══ EXERCISE DATA ══

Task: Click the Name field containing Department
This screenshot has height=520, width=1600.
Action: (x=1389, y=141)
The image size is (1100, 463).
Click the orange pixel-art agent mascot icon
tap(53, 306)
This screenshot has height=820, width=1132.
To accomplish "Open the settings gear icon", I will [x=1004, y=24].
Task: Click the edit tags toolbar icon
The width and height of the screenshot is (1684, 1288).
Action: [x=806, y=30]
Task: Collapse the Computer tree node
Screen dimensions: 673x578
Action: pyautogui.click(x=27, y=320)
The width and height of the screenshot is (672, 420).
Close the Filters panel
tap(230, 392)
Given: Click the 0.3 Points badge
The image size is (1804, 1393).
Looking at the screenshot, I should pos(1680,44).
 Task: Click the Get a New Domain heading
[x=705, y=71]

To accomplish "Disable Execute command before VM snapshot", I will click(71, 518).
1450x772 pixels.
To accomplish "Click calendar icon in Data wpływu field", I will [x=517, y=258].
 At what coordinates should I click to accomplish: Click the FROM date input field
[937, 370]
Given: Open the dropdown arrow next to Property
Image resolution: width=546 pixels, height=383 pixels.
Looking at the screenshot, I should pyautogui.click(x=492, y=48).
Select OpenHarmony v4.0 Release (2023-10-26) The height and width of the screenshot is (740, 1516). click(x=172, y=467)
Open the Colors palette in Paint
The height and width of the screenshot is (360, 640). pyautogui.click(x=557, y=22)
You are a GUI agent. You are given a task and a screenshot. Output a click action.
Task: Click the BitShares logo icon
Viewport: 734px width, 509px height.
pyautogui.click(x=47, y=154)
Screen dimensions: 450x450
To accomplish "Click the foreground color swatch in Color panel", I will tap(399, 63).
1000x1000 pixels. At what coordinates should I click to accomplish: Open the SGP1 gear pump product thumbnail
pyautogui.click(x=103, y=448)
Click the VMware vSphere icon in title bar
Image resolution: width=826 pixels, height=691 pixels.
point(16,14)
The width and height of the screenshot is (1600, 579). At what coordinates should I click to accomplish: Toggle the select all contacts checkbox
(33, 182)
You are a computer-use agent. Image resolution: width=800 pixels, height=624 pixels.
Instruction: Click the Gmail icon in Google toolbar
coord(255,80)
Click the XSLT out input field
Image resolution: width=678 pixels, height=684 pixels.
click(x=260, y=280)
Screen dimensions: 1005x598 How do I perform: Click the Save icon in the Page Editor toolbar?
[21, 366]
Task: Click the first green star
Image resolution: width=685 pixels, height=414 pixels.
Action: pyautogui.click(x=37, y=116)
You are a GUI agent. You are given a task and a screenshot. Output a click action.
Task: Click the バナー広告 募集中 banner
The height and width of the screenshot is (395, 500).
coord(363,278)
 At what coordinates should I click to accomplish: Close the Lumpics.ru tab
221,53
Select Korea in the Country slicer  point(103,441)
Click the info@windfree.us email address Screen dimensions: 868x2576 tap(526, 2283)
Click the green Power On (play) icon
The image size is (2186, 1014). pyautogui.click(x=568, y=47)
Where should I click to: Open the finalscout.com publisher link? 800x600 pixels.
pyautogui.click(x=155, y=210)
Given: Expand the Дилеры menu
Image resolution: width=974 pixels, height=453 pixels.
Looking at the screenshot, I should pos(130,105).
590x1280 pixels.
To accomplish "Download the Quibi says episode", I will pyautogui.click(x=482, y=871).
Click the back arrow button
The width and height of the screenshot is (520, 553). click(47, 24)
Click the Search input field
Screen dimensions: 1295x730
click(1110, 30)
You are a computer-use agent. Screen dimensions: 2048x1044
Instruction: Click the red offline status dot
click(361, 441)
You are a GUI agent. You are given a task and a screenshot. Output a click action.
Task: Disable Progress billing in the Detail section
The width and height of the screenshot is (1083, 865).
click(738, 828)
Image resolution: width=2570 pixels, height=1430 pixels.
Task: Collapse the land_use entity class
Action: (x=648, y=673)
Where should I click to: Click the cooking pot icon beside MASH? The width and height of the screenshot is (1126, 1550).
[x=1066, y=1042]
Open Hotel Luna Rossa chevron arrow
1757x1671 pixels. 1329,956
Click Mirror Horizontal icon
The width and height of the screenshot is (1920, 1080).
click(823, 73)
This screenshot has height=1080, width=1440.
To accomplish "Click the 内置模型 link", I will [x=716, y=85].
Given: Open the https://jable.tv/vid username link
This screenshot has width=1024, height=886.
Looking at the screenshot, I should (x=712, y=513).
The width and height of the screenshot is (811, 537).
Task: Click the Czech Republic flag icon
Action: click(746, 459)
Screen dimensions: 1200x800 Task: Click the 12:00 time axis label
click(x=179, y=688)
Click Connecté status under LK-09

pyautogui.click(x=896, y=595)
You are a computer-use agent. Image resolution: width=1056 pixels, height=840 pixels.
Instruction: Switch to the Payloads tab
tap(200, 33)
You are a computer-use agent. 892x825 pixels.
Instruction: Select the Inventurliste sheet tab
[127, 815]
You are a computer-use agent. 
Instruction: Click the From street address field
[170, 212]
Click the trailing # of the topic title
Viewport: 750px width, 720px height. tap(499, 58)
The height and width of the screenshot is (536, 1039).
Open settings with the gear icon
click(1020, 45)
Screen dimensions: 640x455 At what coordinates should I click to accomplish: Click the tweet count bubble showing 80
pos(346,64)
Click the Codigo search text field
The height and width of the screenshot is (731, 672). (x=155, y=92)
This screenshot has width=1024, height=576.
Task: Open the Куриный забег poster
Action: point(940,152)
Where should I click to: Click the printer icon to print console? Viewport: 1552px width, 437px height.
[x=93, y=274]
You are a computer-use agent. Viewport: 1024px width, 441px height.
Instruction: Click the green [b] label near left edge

═══

## [INSTRUCTIONS TO FOLLOW]
Please return all lines above in which the string "Disable" is found.

## [EXERCISE SOLUTION]
To accomplish "Disable Execute command before VM snapshot", I will click(71, 518).
Task: Disable Progress billing in the Detail section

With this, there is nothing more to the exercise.